▸ TASK DESCRIPTION: Please copy exactly the lines from the one containing "Instruction: Open the 样式 style dropdown" to the end of the entries, both included, and nothing else. Omit every picture.

(Stored data)
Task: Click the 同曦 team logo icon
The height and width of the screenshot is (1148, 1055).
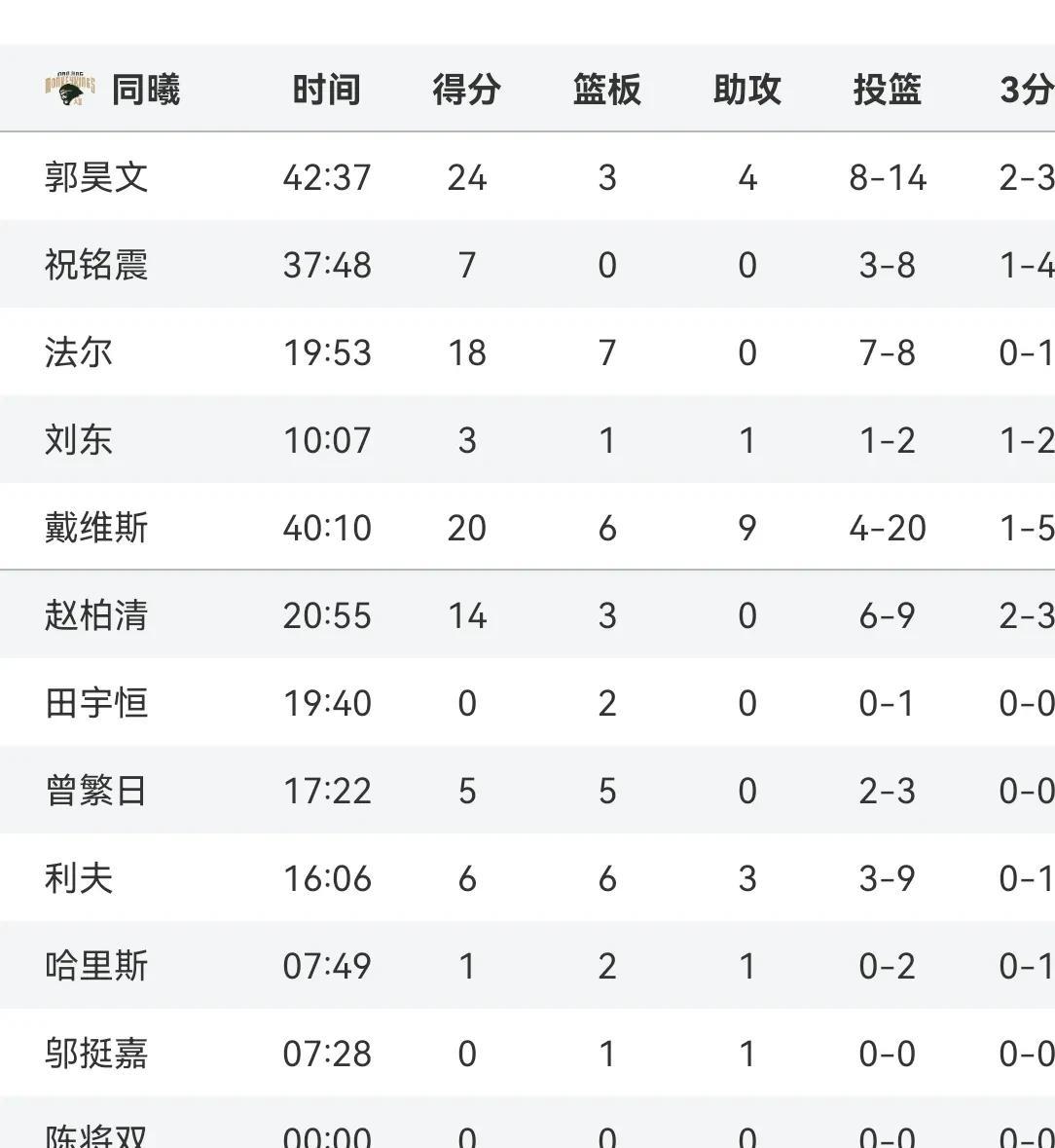Action: coord(70,89)
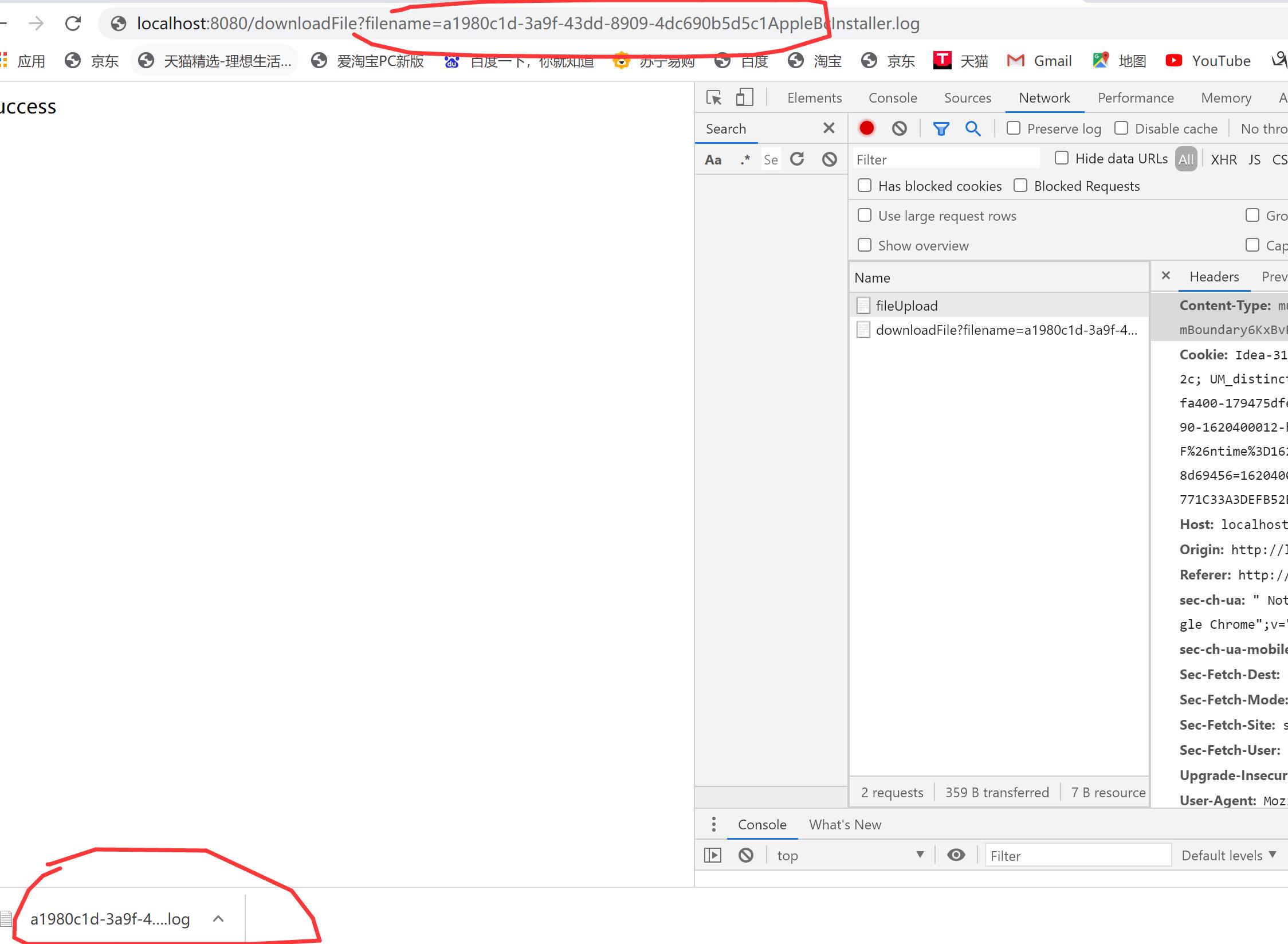Click the filter funnel icon
The image size is (1288, 944).
click(940, 128)
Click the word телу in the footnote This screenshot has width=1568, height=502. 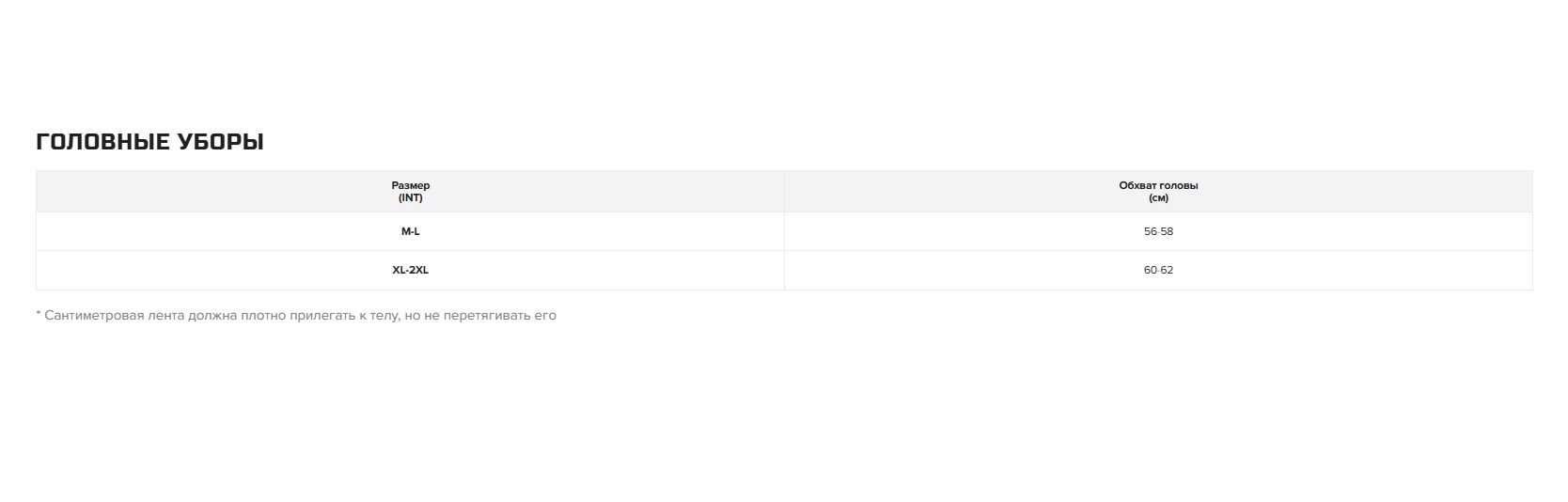[384, 316]
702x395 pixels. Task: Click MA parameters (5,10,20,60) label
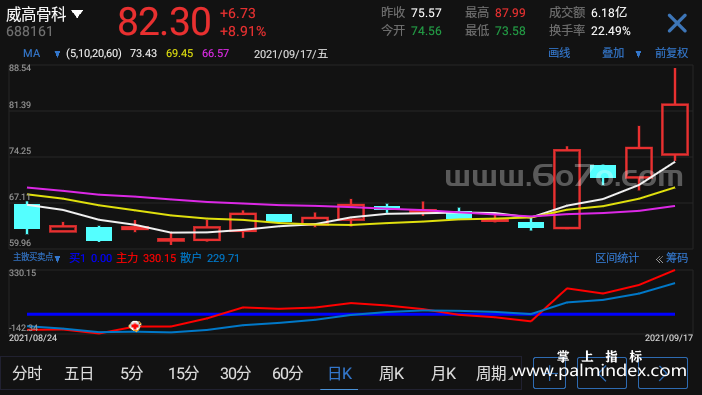point(94,54)
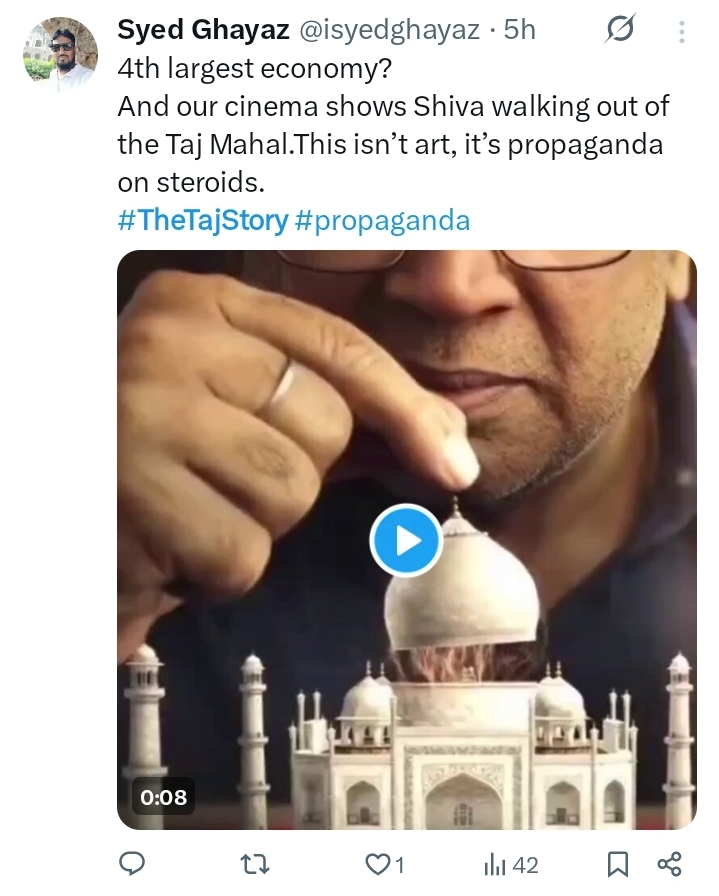Viewport: 719px width, 896px height.
Task: Bookmark this tweet
Action: point(619,864)
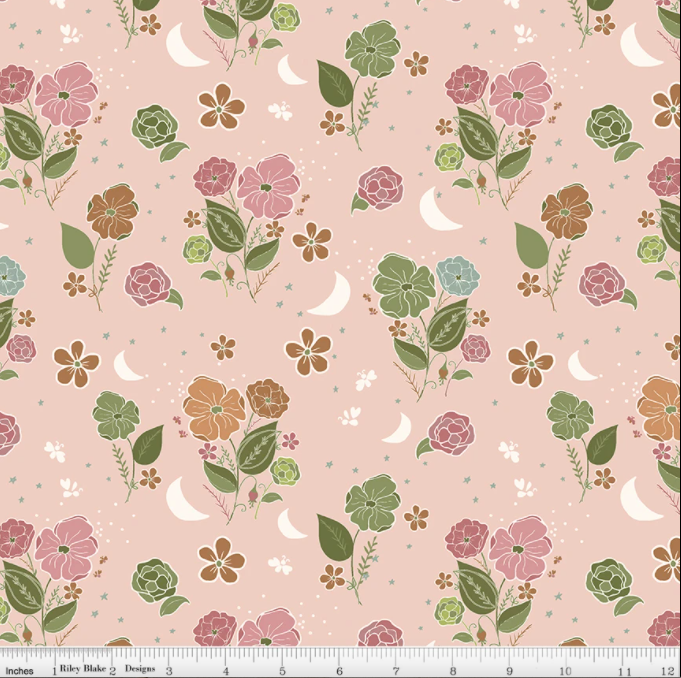The width and height of the screenshot is (681, 678).
Task: Click the "Inches" label on the ruler
Action: [19, 669]
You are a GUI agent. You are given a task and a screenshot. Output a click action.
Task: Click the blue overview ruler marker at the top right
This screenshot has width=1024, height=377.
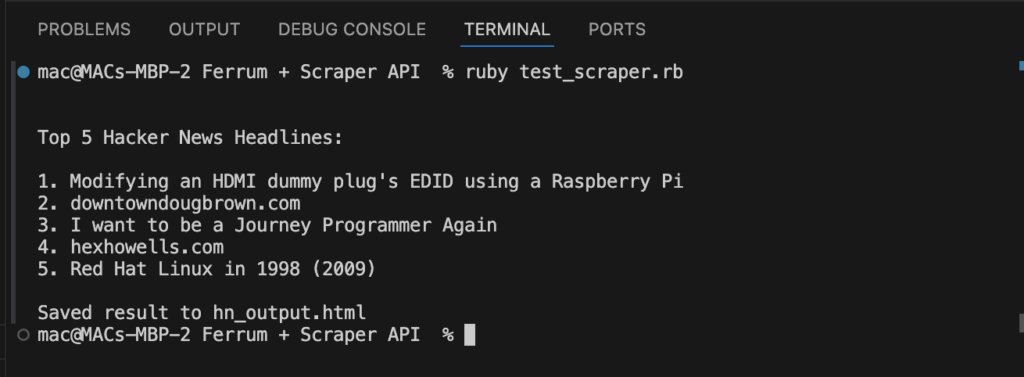coord(1021,65)
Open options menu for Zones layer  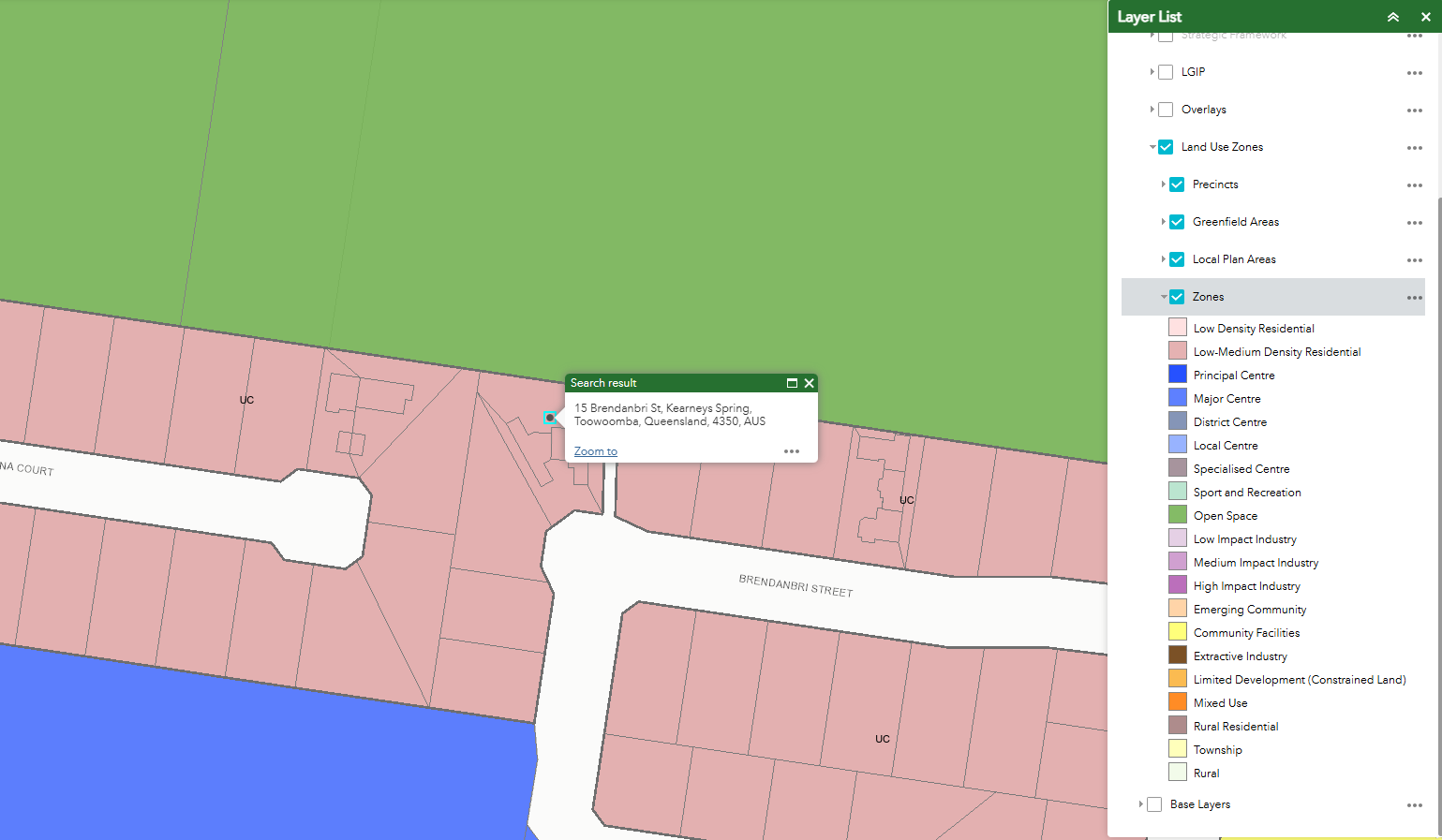[x=1414, y=298]
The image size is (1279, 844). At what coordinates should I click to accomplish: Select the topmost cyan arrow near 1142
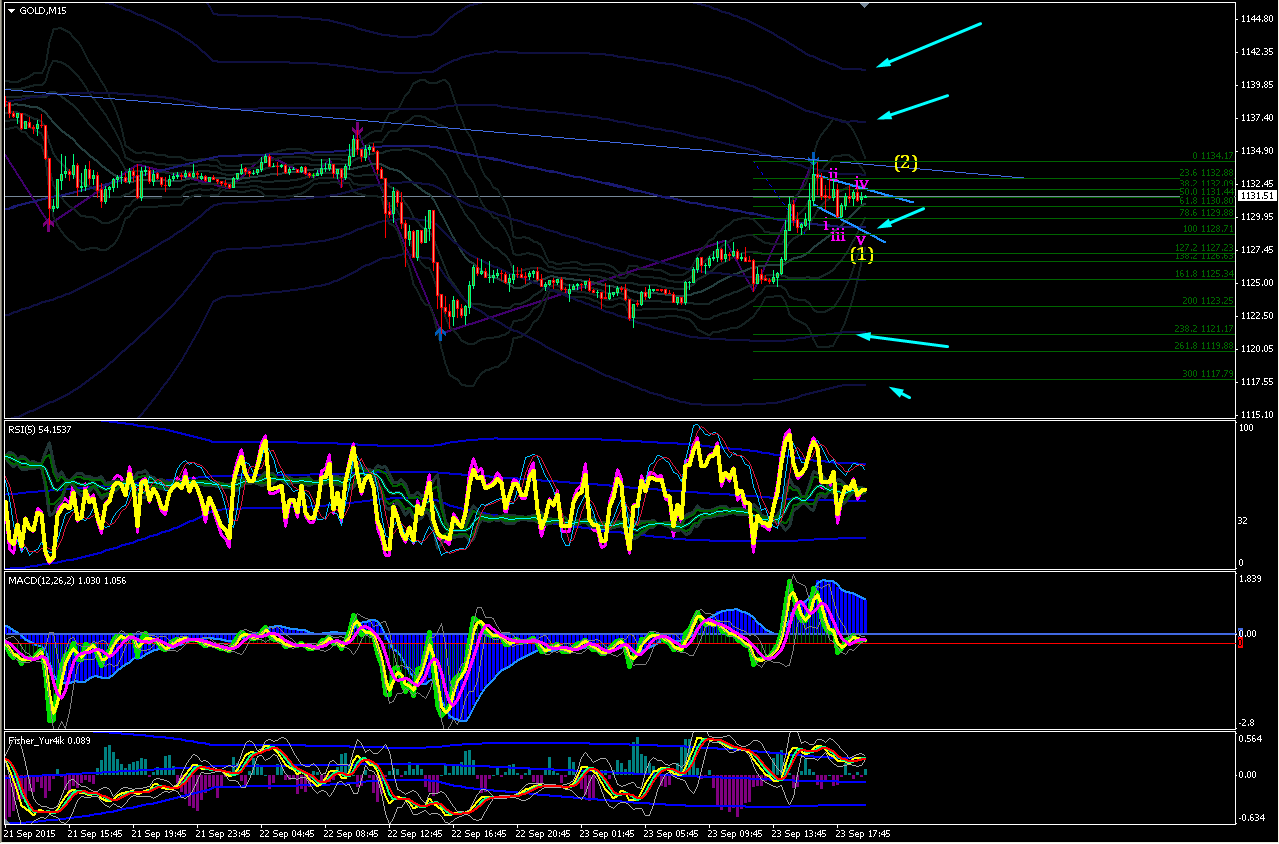tap(929, 45)
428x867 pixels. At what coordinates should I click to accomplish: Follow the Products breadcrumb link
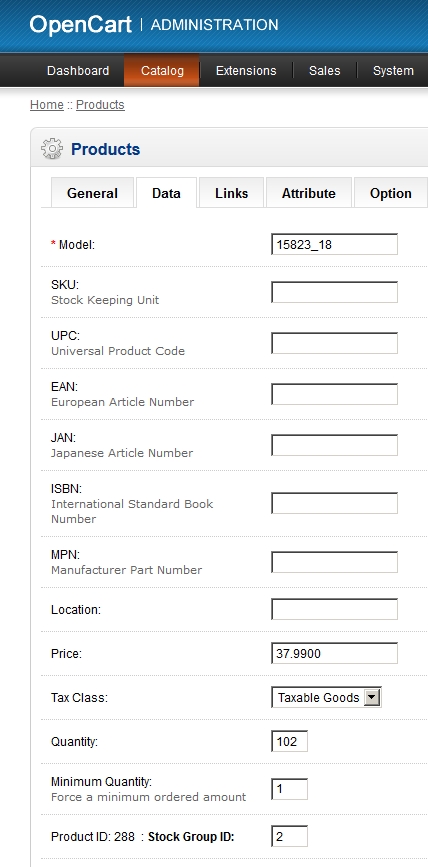pyautogui.click(x=100, y=105)
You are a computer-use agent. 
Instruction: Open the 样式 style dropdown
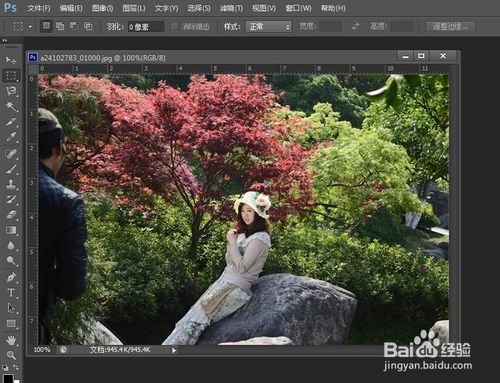click(x=268, y=27)
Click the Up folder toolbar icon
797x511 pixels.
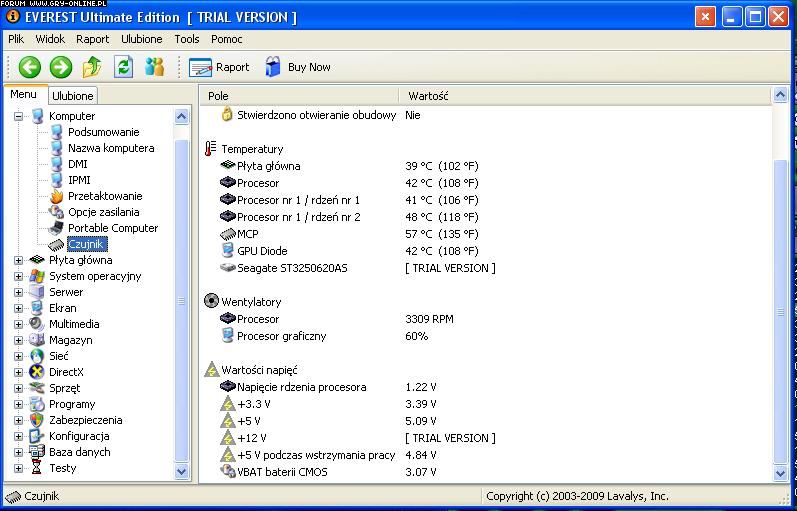tap(92, 67)
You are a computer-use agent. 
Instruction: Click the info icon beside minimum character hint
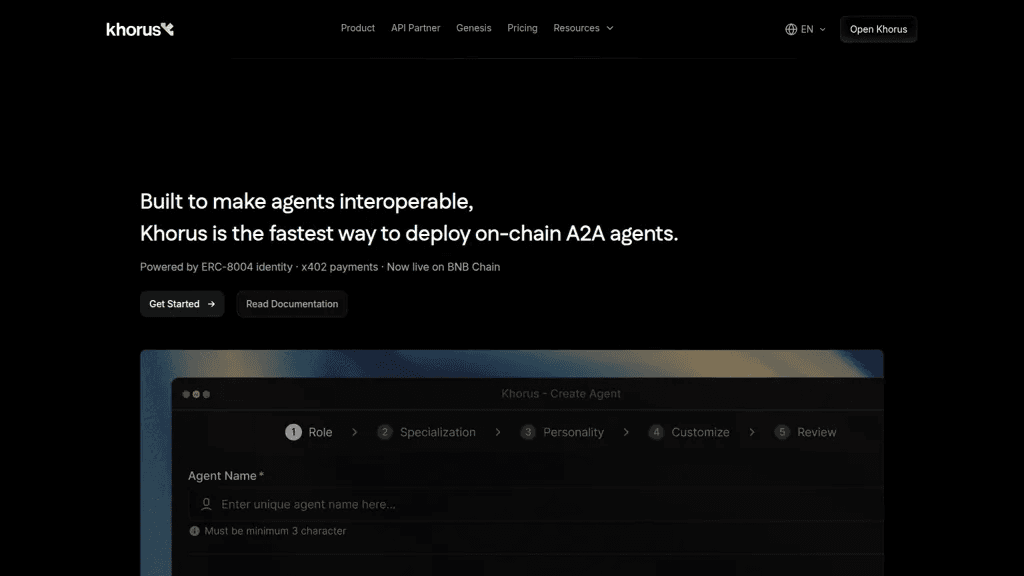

▸ ANSWER:
Instruction: Open the 样式 style dropdown
click(x=268, y=27)
Click the Up folder toolbar icon
797x511 pixels.
tap(92, 67)
You are a computer-use agent. 
Instruction: Click the info icon beside minimum character hint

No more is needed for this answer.